Perhaps, as the Fair Go programme illustrated, the ones who benefit the least are the beneficiaries of deceased retirement village residents. They often have to wait a long time to receive their eventual inheritance and it usually will be much less than if Mum and Dad had stayed living in their own separately owned house or unit. In the recent Fair Go programme it seemed that the complainant had good grounds for concern. The management company appeared not to have been as assiduous as it might have in pursuing a sale of the licence to occupy, and there was a lack of communication and issues around the sale price. However, often the complaints seem to arise out of a lack of understanding by the following generation as to exactly what it was Mum and Dad had willingly agreed to in the first place.
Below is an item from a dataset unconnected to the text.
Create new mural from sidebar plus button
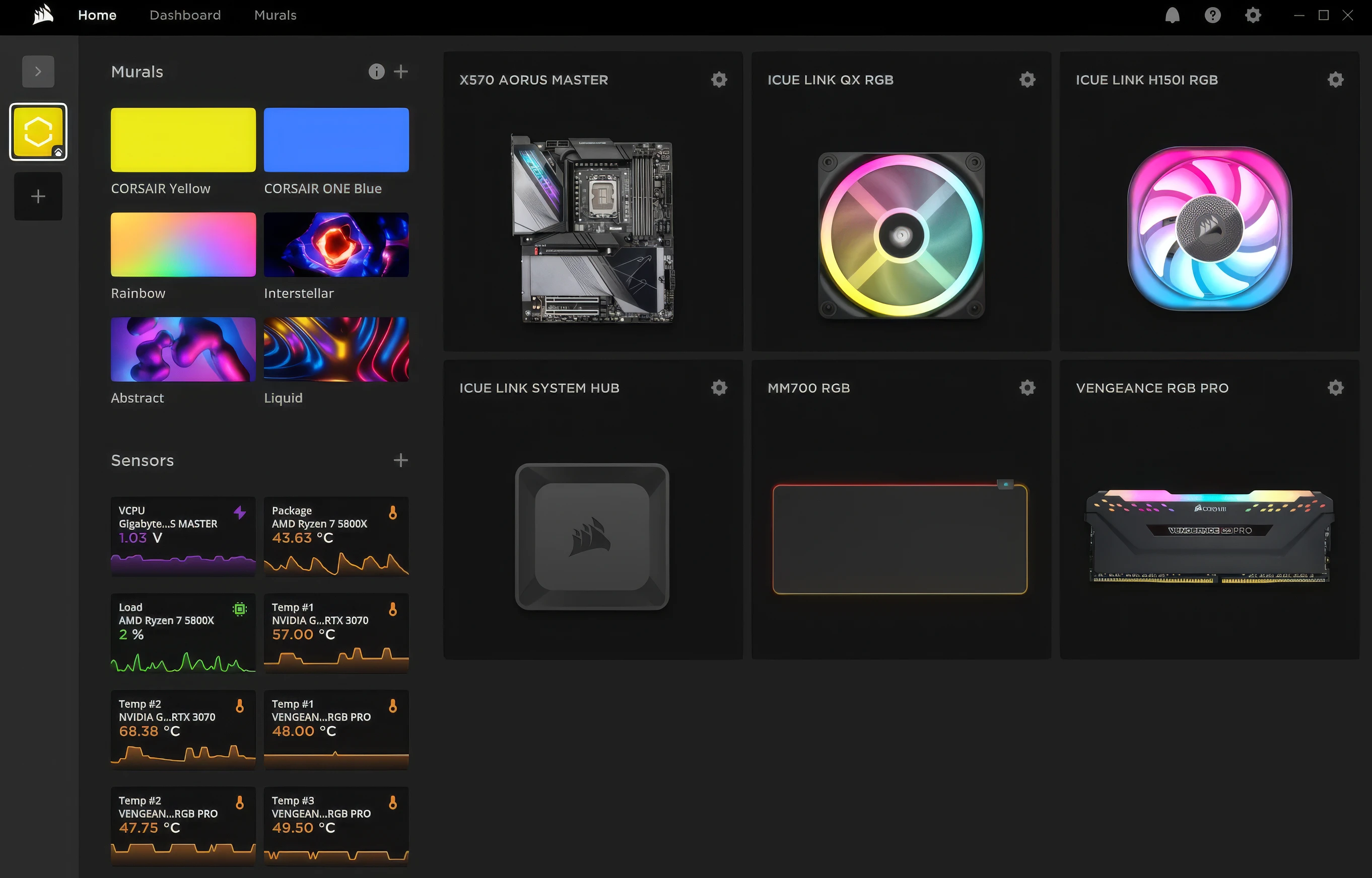1372x878 pixels. click(x=38, y=195)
Quite simply, the retirement village owners are usually contractually entitled to sell at the price they think is the current value (it can always be established by independent valuation) and to keep any surplus they make. If the market is depressed and it takes months to sell the interest, then that’s the luck of the draw. Expenses will continue to fall due and be deducted from the eventual payment made to the estate. The amount to be paid out will be calculated from the original payment made by the deceased resident not the amount for which the company manages to sell the interest. That is a term of the contract. The village owners have to act reasonably and in good faith but they do not have to take a generous approach just to keep the beneficiaries in the estate happy. Some villages do have a term in their contracts where they will pay out if the occupation licence interest has not been sold to a third party within six months from the date of death, but this clause is not universal.
Retirement village interests are therefore of a reduced benefit to the next generation of the family. The question then is should we really care? Certainly we should make sure that our family is well aware in advance of the financial implications of Mum and Dad selling the family home and going into a retirement village. But the decision is that of the parents. If you have worked hard to acquire your property and you have decided that a change of lifestyle is what you really want then no one should criticise your decision.
Tell your children that their reward will not be financial, but the warm glow they will experience from seeing their parents enjoying their later years. If they don’t like that – remind them of how much you sacrificed to bring them up. A bit of emotional black- mail should shut them up!
© Terry Carson – June 2010
Disclaimer: This article is of a general and summarised nature only and should not be relied upon to ascertain individual rights, in any particular situation.